The Court's Decision dated January 31, 2007 is already final and executory, and the corresponding entry of judgment had been issued. Thus, Engr. Darangina has no more right to reopen an already closed and terminated case. Public policy dictates that there must be an end to litigation. Otherwise, it would set a bad precedent allowing dissatisfied parties to relitigate unfavorable decisions with no end. This is completely inimical to the orderly and efficient administration of justice. 18 Well-settled is the rule that when a court of competent jurisdiction has tried and decided a right or fact, so long as the decision remains unreversed, it is conclusive on the parties and those in privity with them. More so where the Supreme Court has already decided the issue since it is the final arbiter of all justiciable controversies properly brought before it. 19 Notably, more than 14 years had lapsed since the finality of the assailed decision but the matter has not been laid to rest due to Engr. Darangina's incessant motions to reopen the case.

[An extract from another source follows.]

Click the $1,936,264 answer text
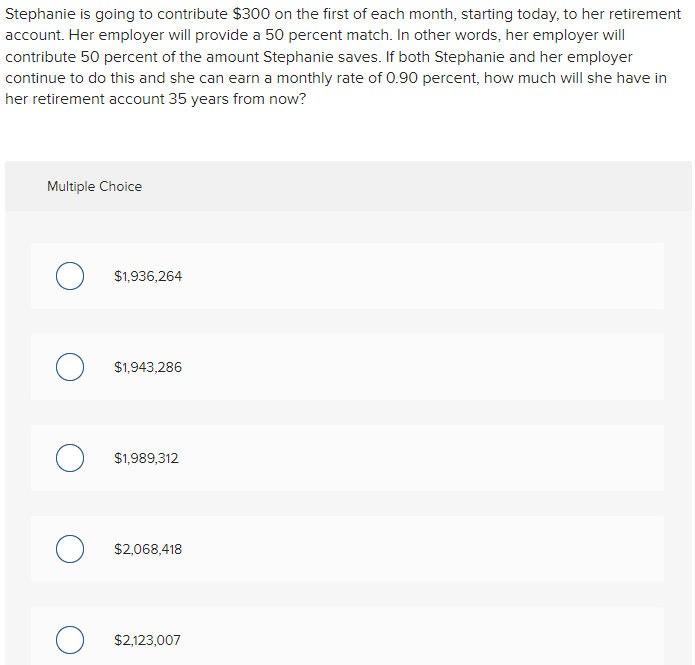This screenshot has width=695, height=665. [x=148, y=276]
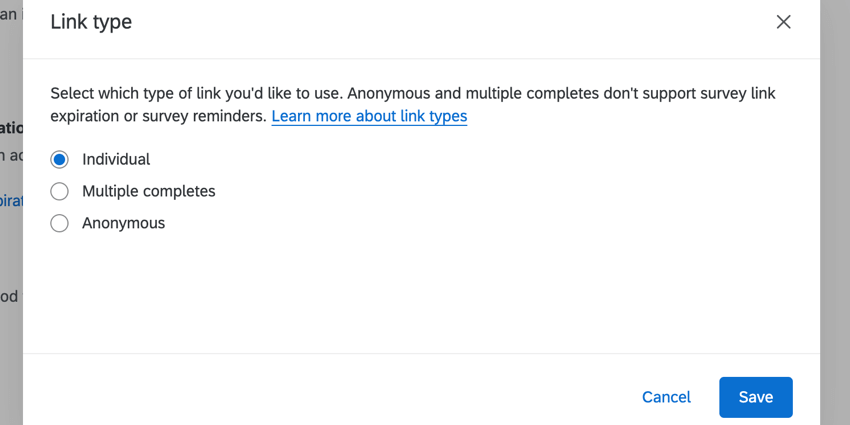
Task: Click the 'Link type' dialog title
Action: (91, 22)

FOR THESE REASONS, the Verified Motion to Reopen Case is NOTED WITHOUT ACTION and is EXPUNGED from the records. Moreover, no further pleadings will be entertained in this case. The respondent is WARNED that a similar act which tends to disregard the lawful orders of the Court and to abuse, obstruct, impede, and degrade the administration of justice will be treated as a ground for indirect contempt." (3)
By authority of the Court:
(SGD.) MARIFE M. LOMIBAO-CUEVASClerk of Court
Footnotes
1.Rollo, pp. 13-25.
2.Id. at 27-32. Penned by Associate Justice Mario L. Guariña III, with the concurrence of Associate Justices Martin S. Villarama, Jr. and Vicente S. E. Veloso.
3.Id. at 33-34.
4.Id. at 136-142. Penned by Associate Justice Angelina Sandoval-Gutierrez.
5.Id. at 140-141.
6.Id. at 145-152.
7.Id. at 153.
8.Id. at 154-A-156.
9.Id. at 154-A.
10.Id. at 163-164.
11.Id. at 199-200.
12.Id. at 189.
13.Id. at 190.
14.Id. at 203-215.
15.Id. at 237.
16.Id. at 239.
17.Id. at 287-307.
18.Lee v. RTC of Quezon City, Branch 85, 467 Phil. 997, 1013 (2004).
19.Heirs of Trinidad de Leon Vda. de Roxas v. CA, 466 Phil. 697, 712 (2004).